Knowing when not to use AI is also a skill

Machine Learning


Most AI training teaches you how to get the output. Create better prompts. Refine your query. Generate content faster.

This approach treats AI as a productivity tool and measures success by speed. That’s completely beside the point.

Critical AI literacy involves a variety of questions. Not “How do I use this?” but “Should I use this at all?” Not “How can I make this faster?” But, “What do I lose by doing so?”

AI systems have biases that most users will never see. Analyzing British newspaper archives in 2025, researchers found that less than 20 per cent of Victorian newspapers were digitized than those actually printed. The sample skews toward overtly political publications and away from independent voices.

Anyone who draws conclusions about Victorian society from this data risks reproducing distortions baked into the archive. The same principles apply to the datasets that power today’s AI tools. We cannot interrogate what we cannot see.

Literary scholars have long understood that writing does not simply reflect reality, but helps construct it. Newspaper articles from 1870 are not windows into the past, but curated representations shaped by editors, advertisers, and owners.

AI output works similarly. They synthesize patterns from training data that reflect particular worldviews and commercial interests. The humanities teach us to ask whose voices are present and whose voices are absent.

A study published in The Lancet Global Health in 2023 proves this. Researchers attempted to reverse stereotypical global health images using AI image generation, forcing the system to create a visual of a black doctor in Africa providing care to white children.

Despite generating over 300 images, it turned out that the AI ​​was unable to generate this inversion. The person being cared for was always blacked out. The system had absorbed the existing image so thoroughly that it could not imagine a replacement.

AI slop isn’t just an article with “Delve” and em dashes sprinkled around it. These are merely stylistic instructions. The real problem is output that perpetuates bias without investigation.

Think about friendship. Philosophers Mika Lott and William Hasselberger argue that AI cannot be friends because friendship requires looking out for the interests of others for one’s own. AI tools have no internal benefits. It exists to serve users.

When companies sell AI as a companion, it provides pseudo-empathy without the friction of human interaction. AI cannot reject you or pursue its own interests. The relationship remains one-sided. Business transactions disguised as connections.

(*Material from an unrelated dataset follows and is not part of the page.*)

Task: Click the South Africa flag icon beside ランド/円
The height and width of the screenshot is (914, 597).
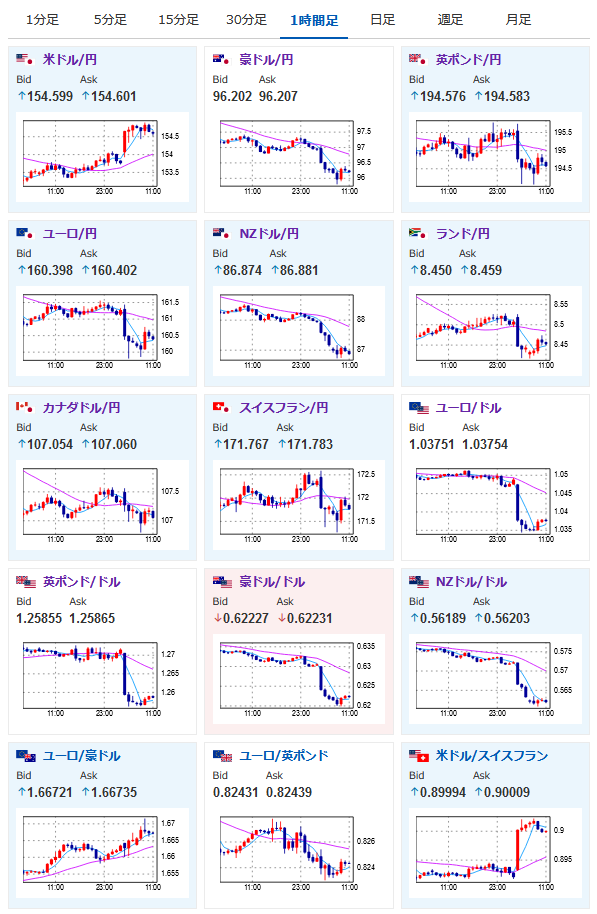Action: click(418, 233)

AI and professional responsibility

Educators need to distinguish between when AI supports learning and when it replaces the cognitive work that creates understanding. Journalists need criteria for evaluating AI-generated content. Healthcare professionals need protocols to integrate AI recommendations without relinquishing clinical judgment.

This is the work I pursue through Slow AI, a community exploring ways to engage with AI effectively and ethically. The current trajectory of AI development assumes that we act faster, think less, and accept synthetic output as the default state. Critical AI literacy resists that momentum.

None of these require rejecting technology. The Luddites (textile workers who organized against factory owners across the English Midlands in the early 19th century) who disrupted the textile paradigm did not oppose progress. They were skilled craftsmen whose livelihoods were protected from the social costs of automation.

When Lord Byron stood up in the House of Lords in 1812 to make his first speech against the Picture Frame Destruction Bill (imposing the death penalty for destroying picture frames), he argued that these were not ignorant vandals, but people driven by circumstances of unprecedented suffering.

The Luddites had a clear understanding of what machines meant. It is the erasure of craft and the reduction of human skill to mechanical repetition. They weren’t against technology. They had rejected its uncritical adoption. Critical AI literacy asks us to recover that insight. Going beyond “how to use” to understanding “how to think.”

The stakes are not hypothetical. AI-assisted decisions are already shaping employment, healthcare, education, and justice. Lacking a framework to critically evaluate these systems, we end up delegating decisions to algorithms with no visible limits.

At the end of the day, critical AI literacy isn’t about mastering prompts or optimizing workflows. It’s about knowing when to use AI and when to leave it alone.


This article is republished from The Conversation under a Creative Commons license. Read the original article.